* **EXERCISE INSTRUCTIONS**:
An exact copy of all entries is required.

* **DATA UNDER STUDY**:
────

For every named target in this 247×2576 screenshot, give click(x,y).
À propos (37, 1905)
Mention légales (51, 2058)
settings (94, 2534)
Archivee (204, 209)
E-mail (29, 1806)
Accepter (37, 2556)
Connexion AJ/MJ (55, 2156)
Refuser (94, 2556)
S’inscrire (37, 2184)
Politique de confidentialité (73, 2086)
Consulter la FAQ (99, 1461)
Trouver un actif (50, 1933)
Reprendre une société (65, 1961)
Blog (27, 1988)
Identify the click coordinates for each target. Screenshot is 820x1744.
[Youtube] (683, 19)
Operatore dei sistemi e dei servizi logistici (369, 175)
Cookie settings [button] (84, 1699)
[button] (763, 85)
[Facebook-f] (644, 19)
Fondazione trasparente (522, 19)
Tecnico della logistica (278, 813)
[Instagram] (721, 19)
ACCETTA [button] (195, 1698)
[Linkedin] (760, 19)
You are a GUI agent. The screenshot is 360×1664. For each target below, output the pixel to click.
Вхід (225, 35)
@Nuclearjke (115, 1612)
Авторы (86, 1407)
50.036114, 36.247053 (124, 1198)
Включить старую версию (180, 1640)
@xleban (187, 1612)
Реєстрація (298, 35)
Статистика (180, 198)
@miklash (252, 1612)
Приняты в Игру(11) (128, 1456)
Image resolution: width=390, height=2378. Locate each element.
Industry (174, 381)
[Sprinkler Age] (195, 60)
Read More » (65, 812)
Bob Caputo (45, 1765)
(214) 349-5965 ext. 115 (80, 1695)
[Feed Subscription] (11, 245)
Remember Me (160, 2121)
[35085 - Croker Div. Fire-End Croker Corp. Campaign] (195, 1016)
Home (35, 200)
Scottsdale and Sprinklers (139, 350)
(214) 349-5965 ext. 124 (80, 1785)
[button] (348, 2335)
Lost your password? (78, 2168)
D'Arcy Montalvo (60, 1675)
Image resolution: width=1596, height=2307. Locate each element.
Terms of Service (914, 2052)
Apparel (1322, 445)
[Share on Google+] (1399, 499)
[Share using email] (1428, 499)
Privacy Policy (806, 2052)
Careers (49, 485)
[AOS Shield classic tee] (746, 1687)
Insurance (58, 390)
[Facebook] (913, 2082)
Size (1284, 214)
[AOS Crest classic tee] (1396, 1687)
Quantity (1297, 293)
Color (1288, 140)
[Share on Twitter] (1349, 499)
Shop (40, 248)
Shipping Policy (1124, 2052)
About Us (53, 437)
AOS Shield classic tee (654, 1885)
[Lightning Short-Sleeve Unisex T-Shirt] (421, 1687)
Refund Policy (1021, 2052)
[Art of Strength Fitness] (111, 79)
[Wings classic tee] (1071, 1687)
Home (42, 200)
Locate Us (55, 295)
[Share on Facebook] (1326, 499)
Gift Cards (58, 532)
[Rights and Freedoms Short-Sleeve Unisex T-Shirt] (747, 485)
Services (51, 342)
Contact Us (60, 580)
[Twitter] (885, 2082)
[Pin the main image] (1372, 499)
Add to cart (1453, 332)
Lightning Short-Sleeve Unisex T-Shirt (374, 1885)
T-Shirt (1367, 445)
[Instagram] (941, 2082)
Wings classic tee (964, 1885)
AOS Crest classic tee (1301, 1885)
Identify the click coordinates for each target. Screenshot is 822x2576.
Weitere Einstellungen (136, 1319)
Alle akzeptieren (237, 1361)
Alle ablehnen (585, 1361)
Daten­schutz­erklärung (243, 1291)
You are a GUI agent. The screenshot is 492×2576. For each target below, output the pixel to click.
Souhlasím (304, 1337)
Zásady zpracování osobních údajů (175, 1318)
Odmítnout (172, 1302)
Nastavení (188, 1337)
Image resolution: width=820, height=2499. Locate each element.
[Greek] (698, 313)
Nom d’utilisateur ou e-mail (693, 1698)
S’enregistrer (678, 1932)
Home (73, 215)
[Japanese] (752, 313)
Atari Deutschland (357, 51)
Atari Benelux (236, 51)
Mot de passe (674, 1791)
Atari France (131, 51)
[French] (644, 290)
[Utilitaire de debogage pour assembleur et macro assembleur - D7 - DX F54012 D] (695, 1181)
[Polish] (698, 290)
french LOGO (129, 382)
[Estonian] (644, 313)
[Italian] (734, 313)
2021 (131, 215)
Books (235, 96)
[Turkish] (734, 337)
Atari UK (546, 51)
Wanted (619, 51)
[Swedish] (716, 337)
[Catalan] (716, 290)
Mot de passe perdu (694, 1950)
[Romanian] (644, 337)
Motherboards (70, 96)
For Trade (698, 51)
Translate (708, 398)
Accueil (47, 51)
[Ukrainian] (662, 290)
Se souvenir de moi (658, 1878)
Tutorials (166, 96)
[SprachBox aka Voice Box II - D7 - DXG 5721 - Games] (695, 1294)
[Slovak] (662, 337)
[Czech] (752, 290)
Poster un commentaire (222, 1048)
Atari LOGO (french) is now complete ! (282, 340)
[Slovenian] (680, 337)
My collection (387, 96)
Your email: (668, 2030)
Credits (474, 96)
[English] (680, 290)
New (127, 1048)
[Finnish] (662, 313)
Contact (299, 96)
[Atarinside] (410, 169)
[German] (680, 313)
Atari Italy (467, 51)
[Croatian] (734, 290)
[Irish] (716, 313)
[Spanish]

────

* **ANSWER FOR THE TASK**:
For every named target in this 247×2576 screenshot, give click(x,y).
À propos (37, 1905)
Mention légales (51, 2058)
settings (94, 2534)
Archivee (204, 209)
E-mail (29, 1806)
Accepter (37, 2556)
Connexion AJ/MJ (55, 2156)
Refuser (94, 2556)
S’inscrire (37, 2184)
Politique de confidentialité (73, 2086)
Consulter la FAQ (99, 1461)
Trouver un actif (50, 1933)
Reprendre une société (65, 1961)
Blog (27, 1988)
Identify the click coordinates for each target. Screenshot is 820x1744.
[Youtube] (683, 19)
Operatore dei sistemi e dei servizi logistici (369, 175)
Cookie settings [button] (84, 1699)
[button] (763, 85)
[Facebook-f] (644, 19)
Fondazione trasparente (522, 19)
Tecnico della logistica (278, 813)
[Instagram] (721, 19)
ACCETTA [button] (195, 1698)
[Linkedin] (760, 19)
You are a GUI agent. The screenshot is 360×1664. For each target below, output the pixel to click.
Вхід (225, 35)
@Nuclearjke (115, 1612)
Авторы (86, 1407)
50.036114, 36.247053 (124, 1198)
Включить старую версию (180, 1640)
@xleban (187, 1612)
Реєстрація (298, 35)
Статистика (180, 198)
@miklash (252, 1612)
Приняты в Игру(11) (128, 1456)
Image resolution: width=390, height=2378. Locate each element.
Industry (174, 381)
[Sprinkler Age] (195, 60)
Read More » (65, 812)
Bob Caputo (45, 1765)
(214) 349-5965 ext. 115 (80, 1695)
[Feed Subscription] (11, 245)
Remember Me (160, 2121)
[35085 - Croker Div. Fire-End Croker Corp. Campaign] (195, 1016)
Home (35, 200)
Scottsdale and Sprinklers (139, 350)
(214) 349-5965 ext. 124 (80, 1785)
[button] (348, 2335)
Lost your password? (78, 2168)
D'Arcy Montalvo (60, 1675)
Image resolution: width=1596, height=2307. Locate each element.
Terms of Service (914, 2052)
Apparel (1322, 445)
[Share on Google+] (1399, 499)
[Share using email] (1428, 499)
Privacy Policy (806, 2052)
Careers (49, 485)
[AOS Shield classic tee] (746, 1687)
Insurance (58, 390)
[Facebook] (913, 2082)
Size (1284, 214)
[AOS Crest classic tee] (1396, 1687)
Quantity (1297, 293)
Color (1288, 140)
[Share on Twitter] (1349, 499)
Shop (40, 248)
Shipping Policy (1124, 2052)
About Us (53, 437)
AOS Shield classic tee (654, 1885)
[Lightning Short-Sleeve Unisex T-Shirt] (421, 1687)
Refund Policy (1021, 2052)
[Art of Strength Fitness] (111, 79)
[Wings classic tee] (1071, 1687)
Home (42, 200)
Locate Us (55, 295)
[Share on Facebook] (1326, 499)
Gift Cards (58, 532)
[Rights and Freedoms Short-Sleeve Unisex T-Shirt] (747, 485)
Services (51, 342)
Contact Us (60, 580)
[Twitter] (885, 2082)
[Pin the main image] (1372, 499)
Add to cart (1453, 332)
Lightning Short-Sleeve Unisex T-Shirt (374, 1885)
T-Shirt (1367, 445)
[Instagram] (941, 2082)
Wings classic tee (964, 1885)
AOS Crest classic tee (1301, 1885)
Identify the click coordinates for each target. Screenshot is 822x2576.
Weitere Einstellungen (136, 1319)
Alle akzeptieren (237, 1361)
Alle ablehnen (585, 1361)
Daten­schutz­erklärung (243, 1291)
You are a GUI agent. The screenshot is 492×2576. For each target below, output the pixel to click.
Souhlasím (304, 1337)
Zásady zpracování osobních údajů (175, 1318)
Odmítnout (172, 1302)
Nastavení (188, 1337)
Image resolution: width=820, height=2499. Locate each element.
[Greek] (698, 313)
Nom d’utilisateur ou e-mail (693, 1698)
S’enregistrer (678, 1932)
Home (73, 215)
[Japanese] (752, 313)
Atari Deutschland (357, 51)
Atari Benelux (236, 51)
Mot de passe (674, 1791)
Atari France (131, 51)
[French] (644, 290)
[Utilitaire de debogage pour assembleur et macro assembleur - D7 - DX F54012 D] (695, 1181)
[Polish] (698, 290)
french LOGO (129, 382)
[Estonian] (644, 313)
[Italian] (734, 313)
2021 (131, 215)
Books (235, 96)
[Turkish] (734, 337)
Atari UK (546, 51)
Wanted (619, 51)
[Swedish] (716, 337)
[Catalan] (716, 290)
Mot de passe perdu (694, 1950)
[Romanian] (644, 337)
Motherboards (70, 96)
For Trade (698, 51)
Translate (708, 398)
Accueil (47, 51)
[Ukrainian] (662, 290)
Se souvenir de moi (658, 1878)
Tutorials (166, 96)
[SprachBox aka Voice Box II - D7 - DXG 5721 - Games] (695, 1294)
[Slovak] (662, 337)
[Czech] (752, 290)
Poster un commentaire (222, 1048)
Atari LOGO (french) is now complete ! (282, 340)
[Slovenian] (680, 337)
My collection (387, 96)
Your email: (668, 2030)
Credits (474, 96)
[English] (680, 290)
New (127, 1048)
[Finnish] (662, 313)
Contact (299, 96)
[Atarinside] (410, 169)
[German] (680, 313)
Atari Italy (467, 51)
[Croatian] (734, 290)
[Irish] (716, 313)
[Spanish]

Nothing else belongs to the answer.